— GOAL 1 —
Translate this sentence from the R tutorial into Spanish: "The workspace is where user-defined objects accumulate."

— PROVIDED TEXT —
* start *

The help page tells the name of the package in the top left, and broken down into sections:
The examples can be copy-pasted into the console for you to understand what’s going on. Remember we were talking about expecting there to be a function for something you want to do? Let’s try it. min()
, max()
, log()
…
Exercise: Talk to your neighbor(s) and look up the help file for a function you know. Try the examples, see if you learn anything new. (need ideas?
?getwd()
,?plot()
,?mean()
,?log()
).
Help for when you only sort of remember the function name: double-questionmark:
??install
Not all functions have (or require) arguments:
date()
## [1] "Thu Aug 17 12:14:33 2017"
Now look at your workspace – in the upper right pane. The workspace is where user-defined objects accumulate. You can also get a listing of these objects with commands:
objects()
## [1] "science_rocks" "this_is_a_really_long_name"
## [3] "weight_kg" "weight_lb"
## [5] "x"
ls()
## [1] "science_rocks" "this_is_a_really_long_name"
## [3] "weight_kg" "weight_lb"
## [5] "x"
If you want to remove the object named weight_kg
, you can do this:
rm(weight_kg)
To remove everything:
rm(list = ls())
or click the broom in RStudio’s Environment pane.
Exercise: Clear your workspace, then create a few new variables. Create a variable that is the mean of a sequence of 1-20. What’s a good name for your variable? Does it matter what your ‘by’ argument is? Why?
So we will talk about scripts in a moment, but first let’s talk about where they should live.
We’re not going to cover workspaces today, but this is another alternative to scripts. You can learn about it in this RStudio article: Working Directories and Workspaces.
Any process running on your computer has a notion of its “working directory”. In R, this is where R will look, by default, for files you ask it to load. It is also where, by default, any files you write to disk will go. You have a sense of this because whenever you go to save a Word doc or download, it asks where. You often have to navigate to put it exactly where you want it. There are a few ways to check your working directory in RStudio.
You can explicitly check your working directory with:
getwd()
It is also displayed at the top of the RStudio console.

* end *

— DATA SUPPLIED —
* start *

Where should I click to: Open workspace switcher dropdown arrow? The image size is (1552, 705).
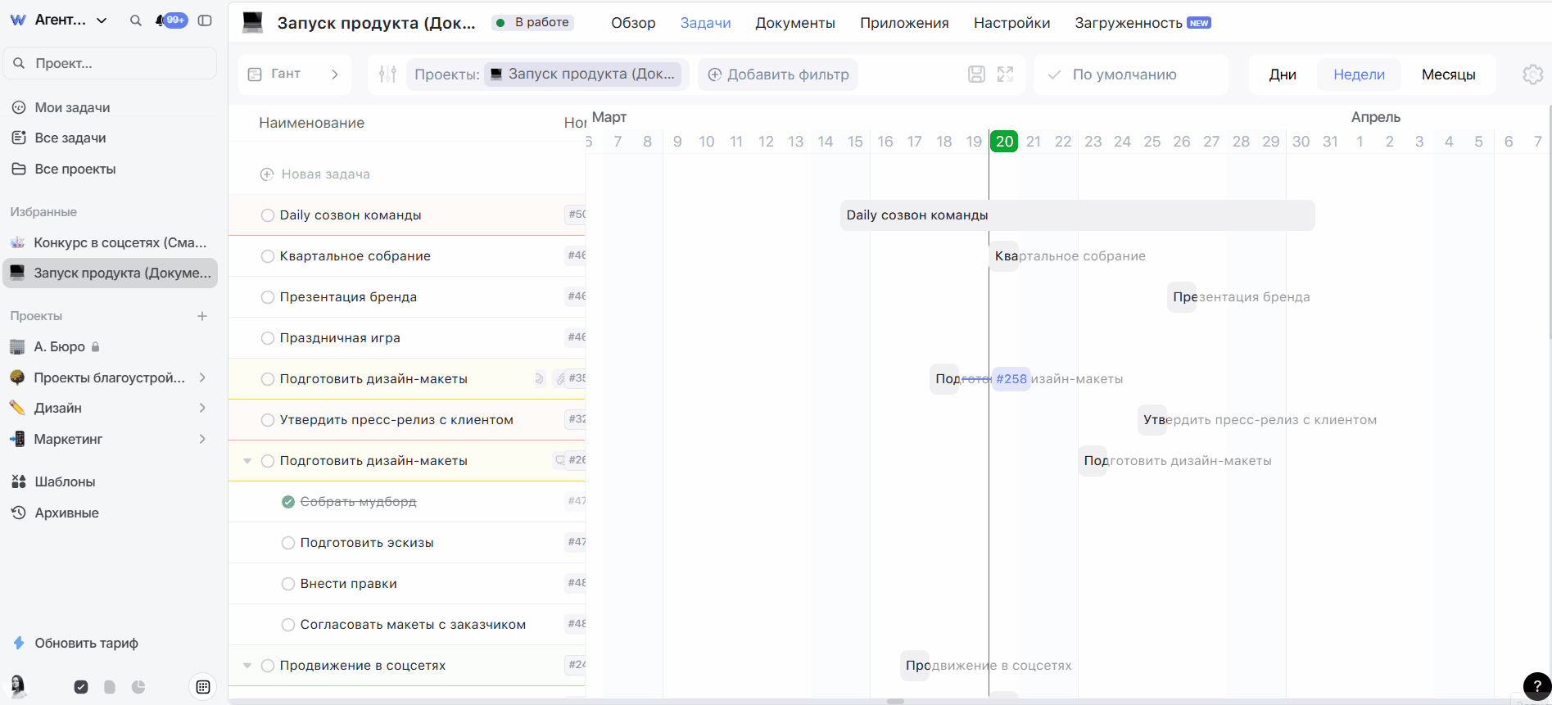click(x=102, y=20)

* end *
* start *

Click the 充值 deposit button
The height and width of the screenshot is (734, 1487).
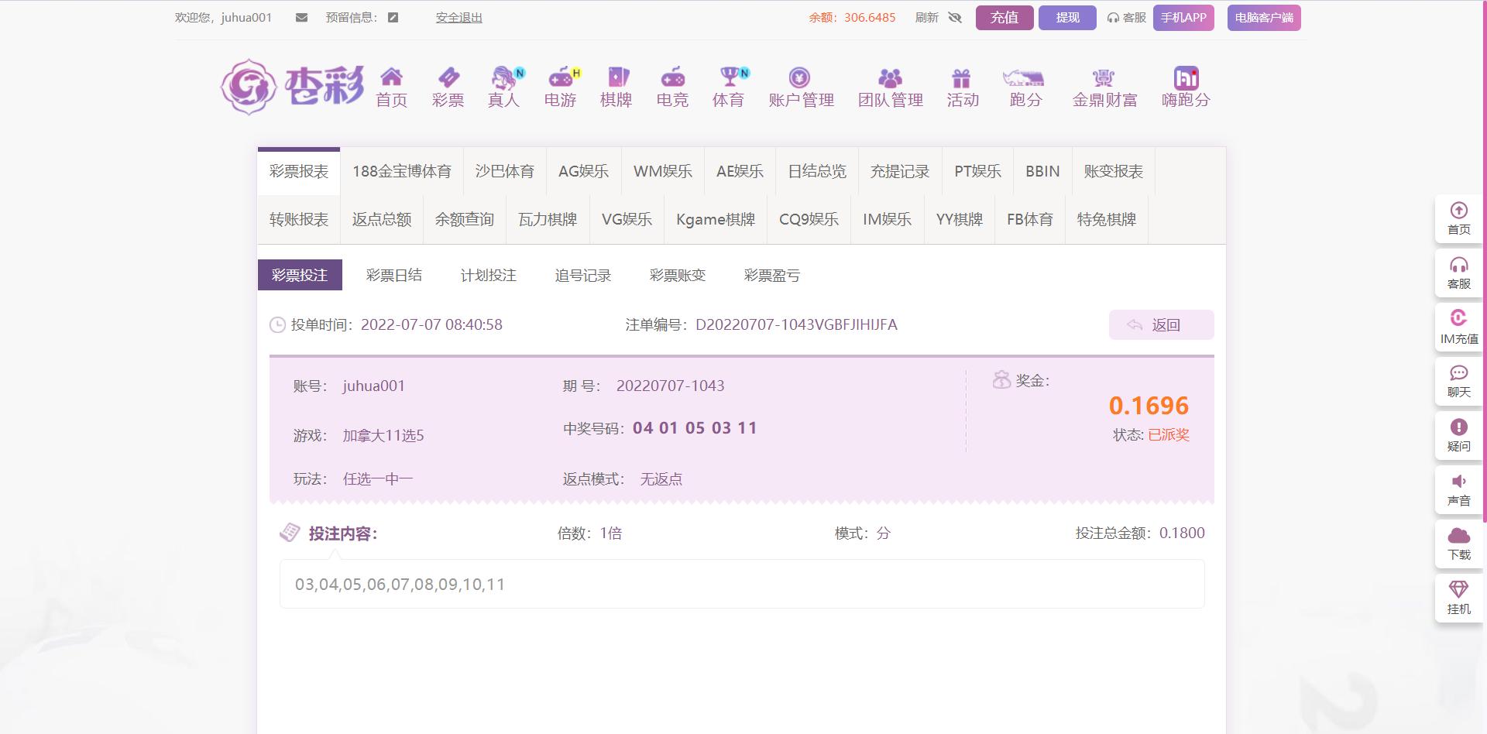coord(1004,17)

* end *

— GOAL 2 —
Please print the records from the line with "Where should I" to the line with "click(x=102, y=20)", leaving the pictures out.

— FULL ANSWER 1 —
El espacio de trabajo es donde se acumulan los objetos definidos por el usuario.

— FULL ANSWER 2 —
Where should I click to: Open workspace switcher dropdown arrow? The image size is (1552, 705).
click(x=102, y=20)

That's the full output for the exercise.